Проснувшись в сумерках, Козырев долго с раздражением следил за тем, как Вяземцев брился, протирал смоченной в спирту ваткой лицо, пришивал подворотничок. Попросил у Андрея ваксу, щетку, бархотку — надраил до блеска сапоги.

«Аккуратист!» — бесился Козырев.

Он лежал на шинели, постанывая, потягивался, как бы проверяя мускулы, кости, нервы, — отдохнул ли? — и думал, что, вероятно, бывалый фронтовик отличается от новобранца тем, что умеет упрощать невероятно сложные боевые события, необычайное превращать в будничное… Если бы сам он, Козырев, переплыл ночью реку, нашел свой полк, то был бы счастливейшим человеком…

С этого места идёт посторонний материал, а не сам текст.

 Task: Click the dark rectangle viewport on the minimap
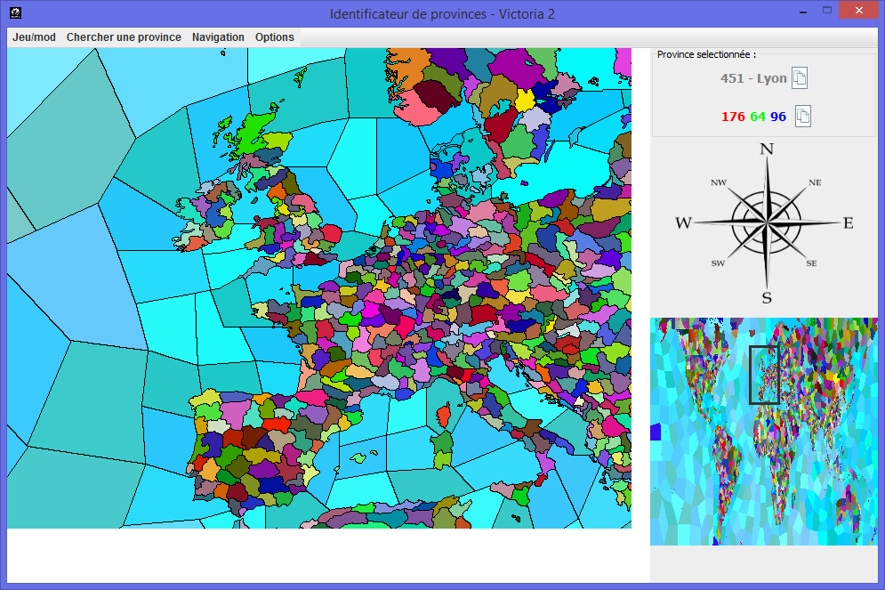tap(764, 375)
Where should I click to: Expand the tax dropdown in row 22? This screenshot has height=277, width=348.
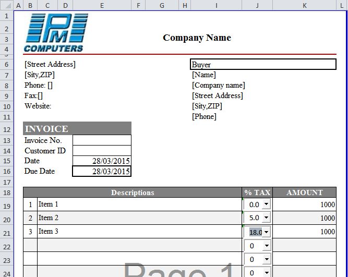point(266,246)
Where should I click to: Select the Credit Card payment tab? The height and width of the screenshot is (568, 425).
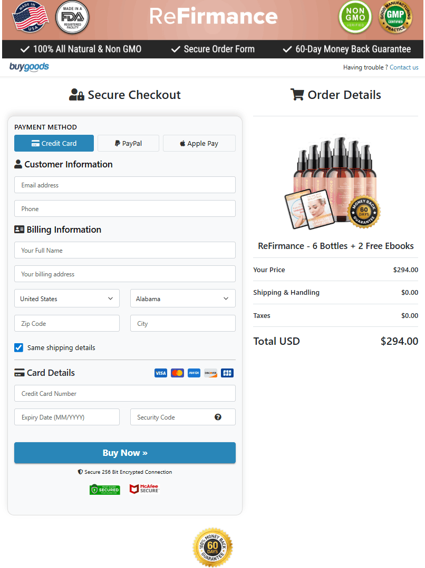click(x=54, y=143)
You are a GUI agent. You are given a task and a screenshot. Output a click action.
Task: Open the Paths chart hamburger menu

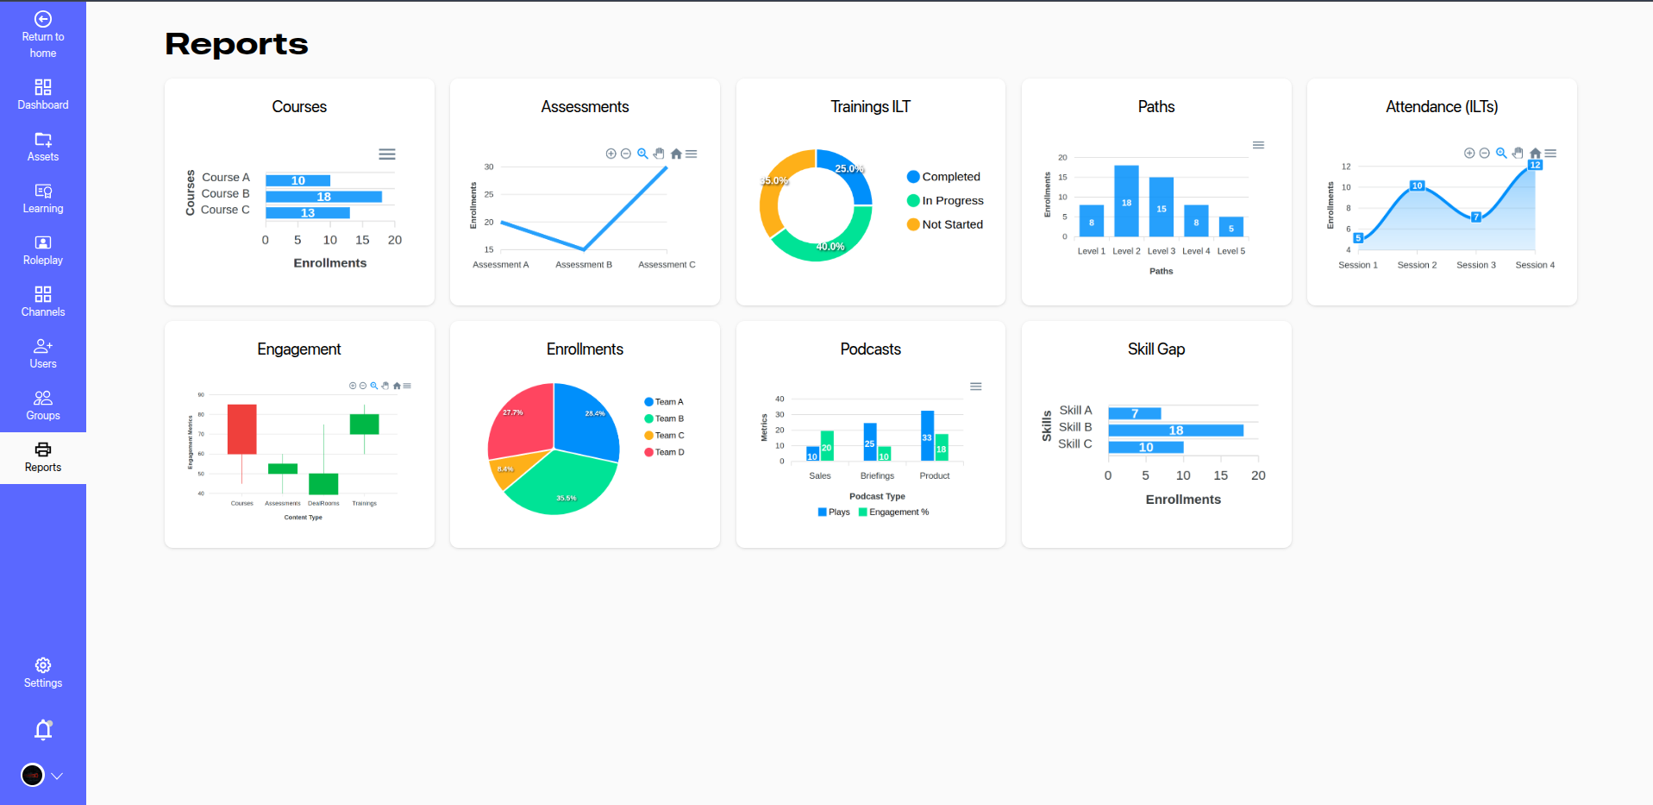click(x=1258, y=145)
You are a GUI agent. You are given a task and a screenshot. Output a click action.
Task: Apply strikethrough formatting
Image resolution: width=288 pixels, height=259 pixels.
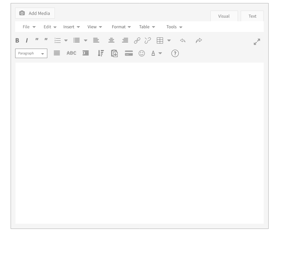pyautogui.click(x=71, y=53)
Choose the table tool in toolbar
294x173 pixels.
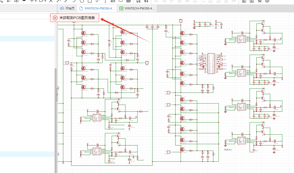128,1
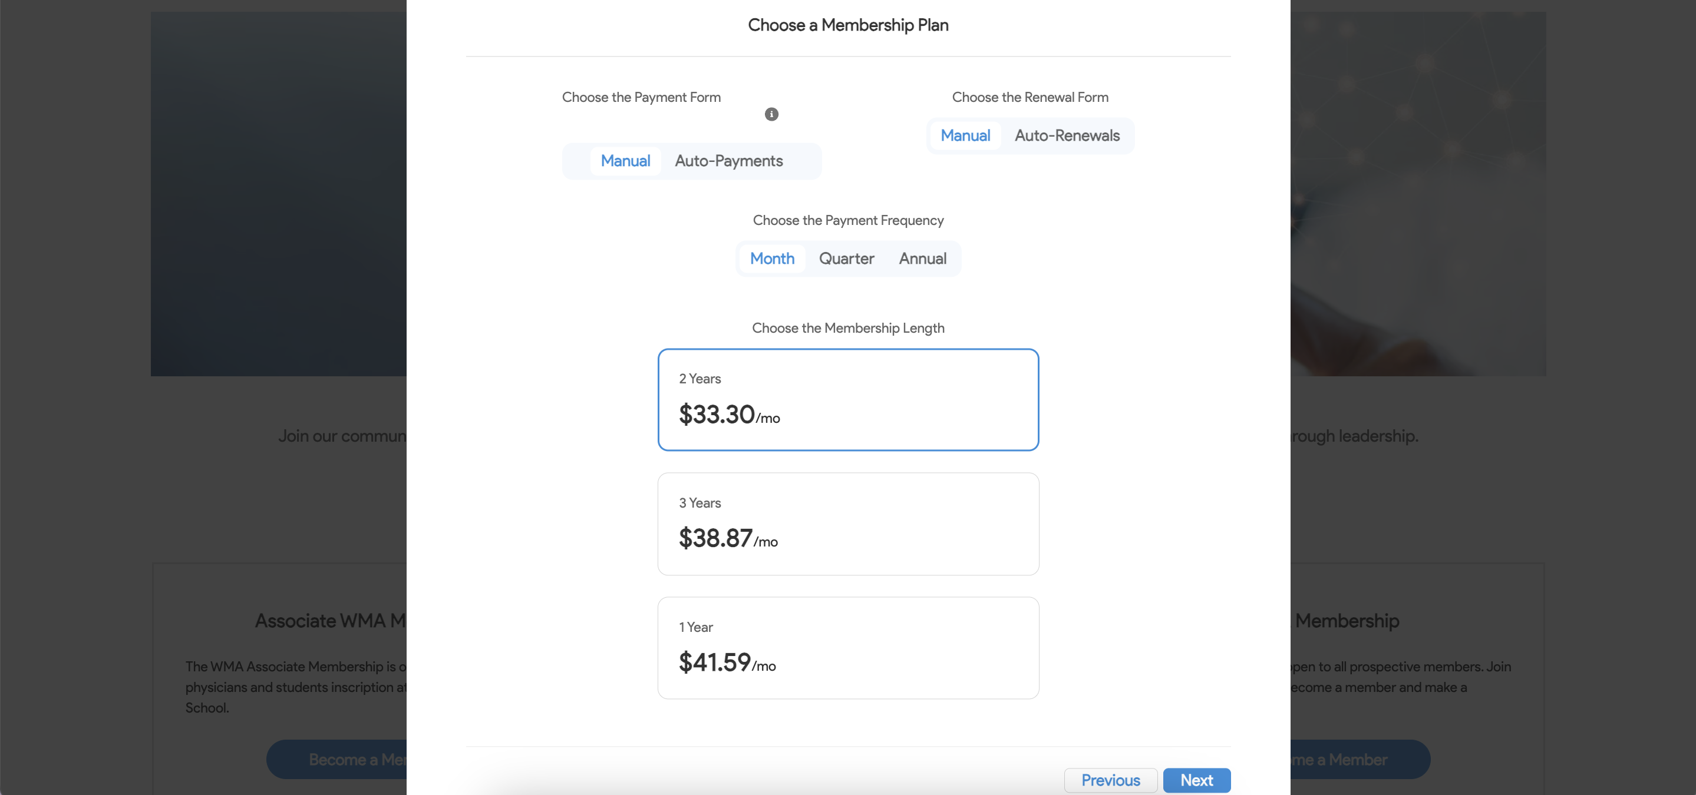The image size is (1696, 795).
Task: Select Month payment frequency
Action: click(x=772, y=258)
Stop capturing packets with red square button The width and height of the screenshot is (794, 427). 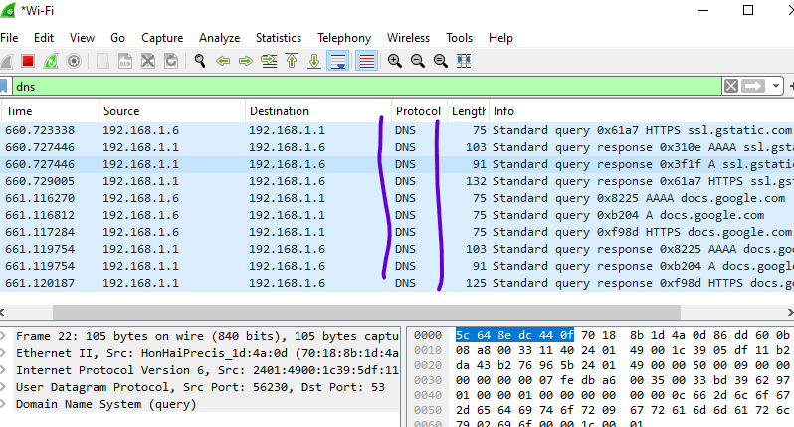(28, 62)
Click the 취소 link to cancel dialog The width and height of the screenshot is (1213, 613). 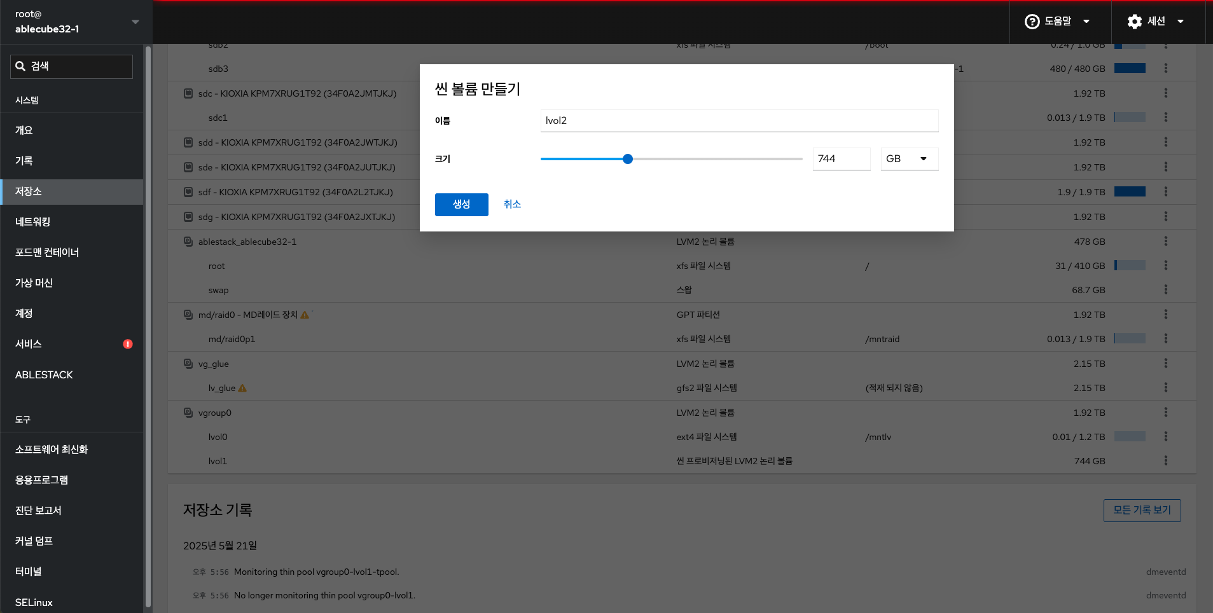[x=512, y=204]
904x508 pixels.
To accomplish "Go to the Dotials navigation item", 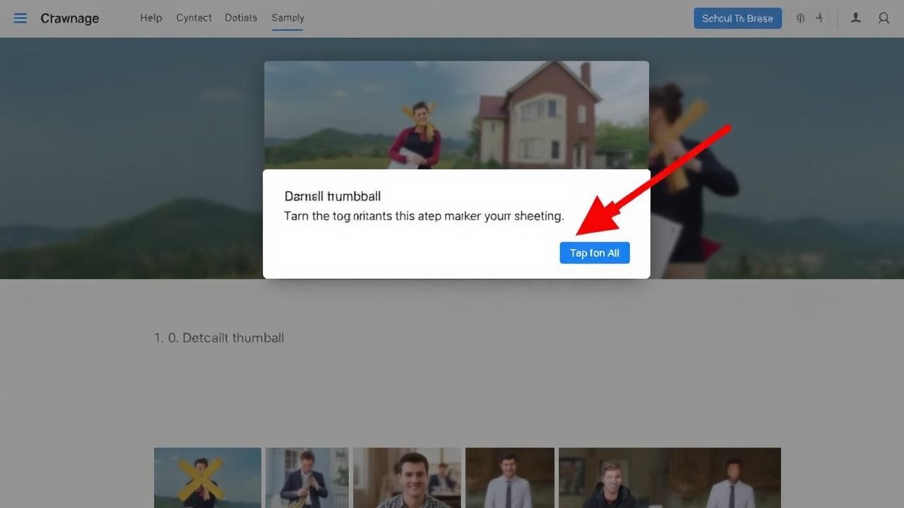I will click(241, 18).
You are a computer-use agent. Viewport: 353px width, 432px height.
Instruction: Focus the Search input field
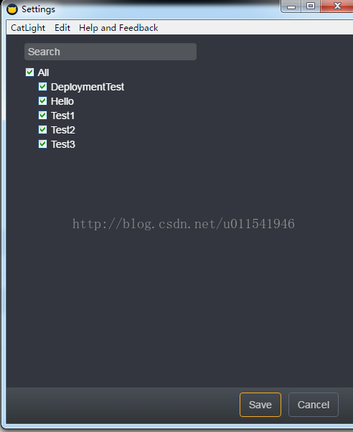pyautogui.click(x=110, y=52)

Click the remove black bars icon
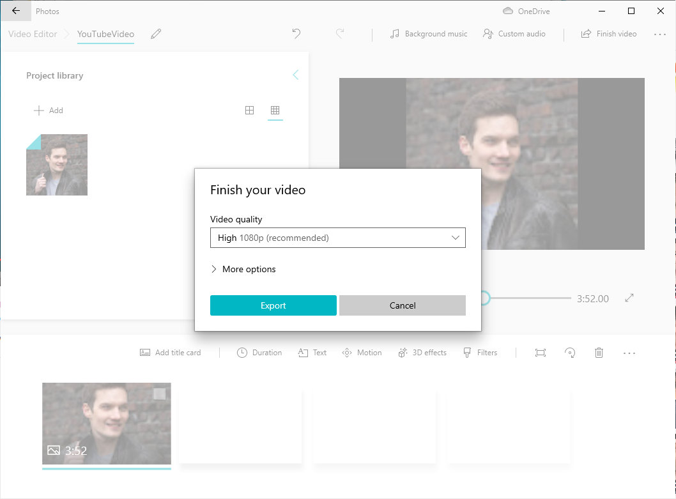541,353
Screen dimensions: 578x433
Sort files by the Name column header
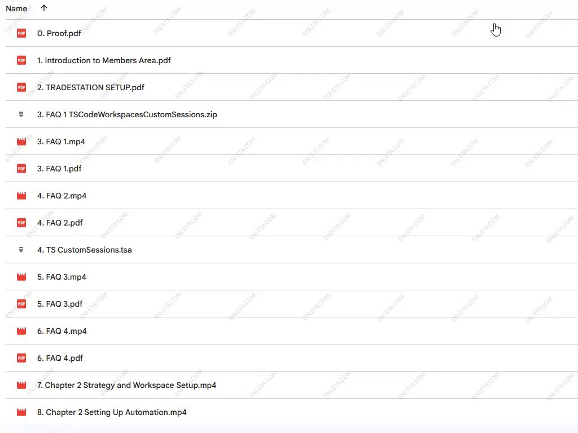16,8
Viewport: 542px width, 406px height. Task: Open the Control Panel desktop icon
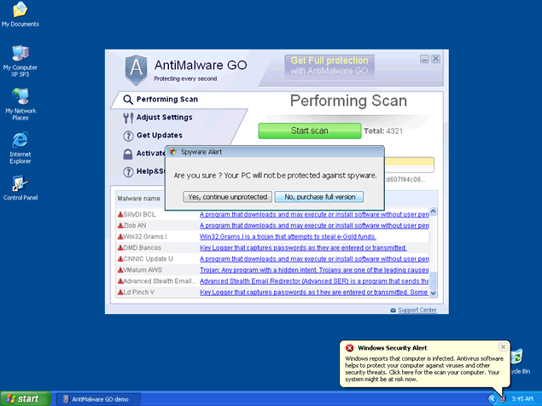(20, 183)
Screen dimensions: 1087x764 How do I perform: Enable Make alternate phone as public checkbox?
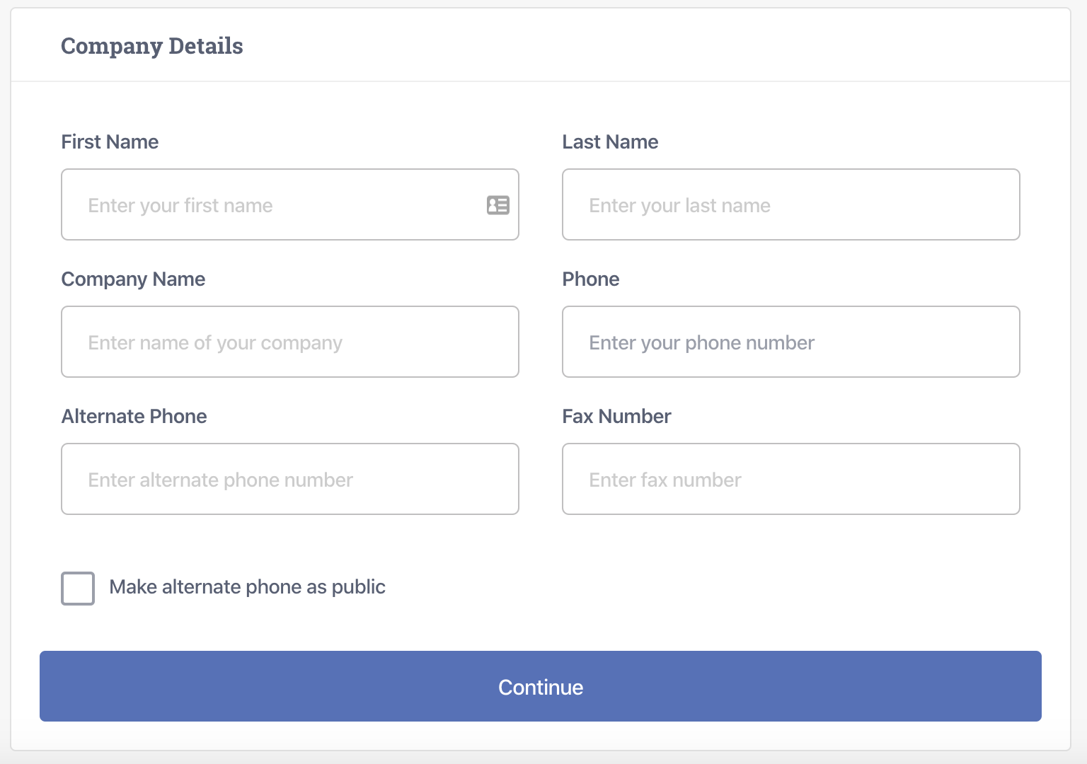(x=78, y=589)
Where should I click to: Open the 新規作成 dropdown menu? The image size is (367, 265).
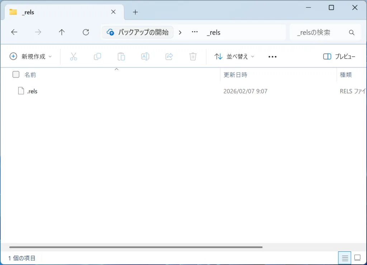[x=30, y=56]
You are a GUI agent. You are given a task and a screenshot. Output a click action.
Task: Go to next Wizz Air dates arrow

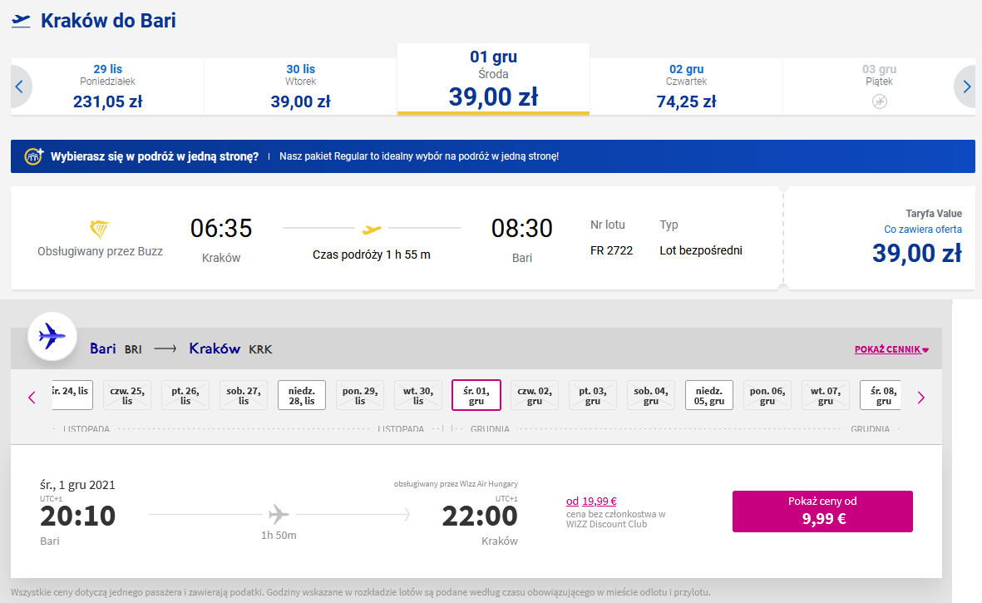click(x=920, y=398)
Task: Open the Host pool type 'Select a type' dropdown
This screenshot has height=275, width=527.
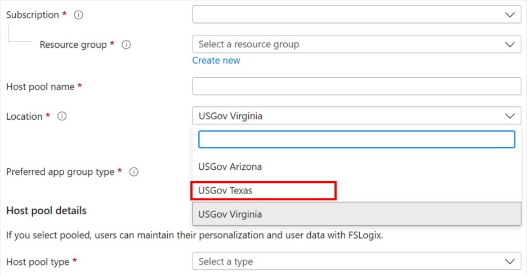Action: [356, 262]
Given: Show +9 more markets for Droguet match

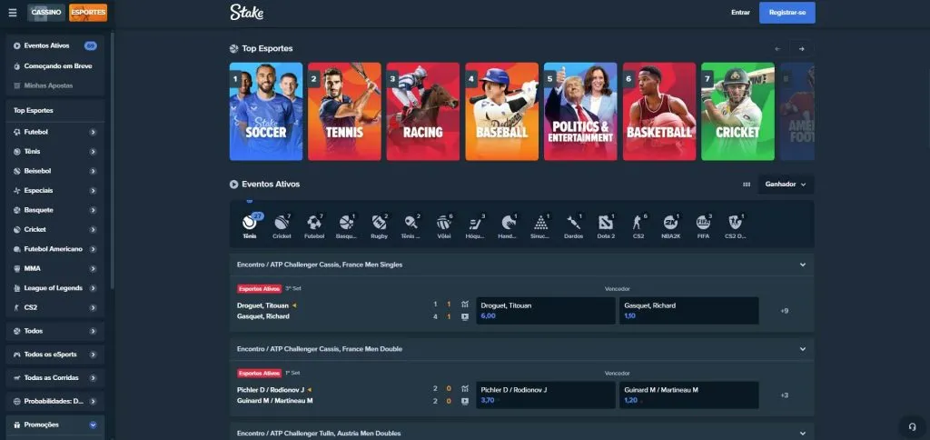Looking at the screenshot, I should pos(784,311).
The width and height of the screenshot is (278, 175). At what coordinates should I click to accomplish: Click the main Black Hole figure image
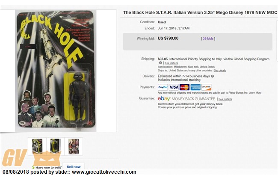pyautogui.click(x=56, y=71)
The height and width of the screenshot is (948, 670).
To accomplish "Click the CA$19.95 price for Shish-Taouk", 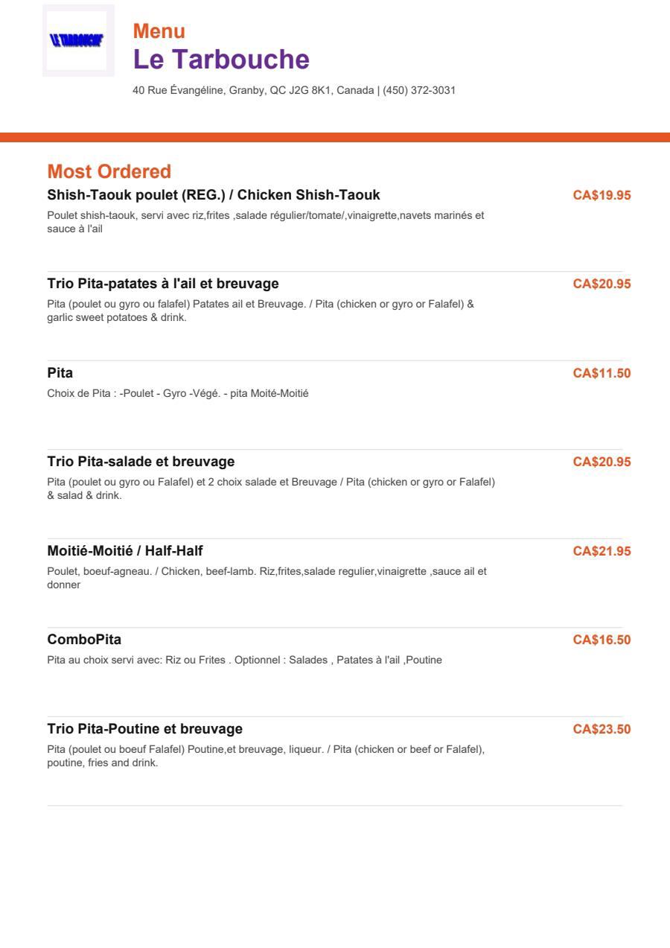I will pos(602,195).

А капитан обстоятельно расспрашивал Андрея:

— Значит, у тебя был комендантский взвод? Ага… огромная сила! Говоришь, генерал забрал часика на два, обещал вернуть? Заставу на шоссе сколотили, у моста? И никто не вернулся? Понятное дело: погибли, А ты почему не задерживал проходящих бойцов?

— Да ведь они по шоссе драпали, сюда не заглядывали. Отступление — нет хуже… Чего ты хочешь?

— Хуже отступления — бегство, — подумав, уточнил Вяземцев. — А почему с партизанами не установил связи?

— Какие тебе к черту партизаны? — благодушно огрызнулся Андрей.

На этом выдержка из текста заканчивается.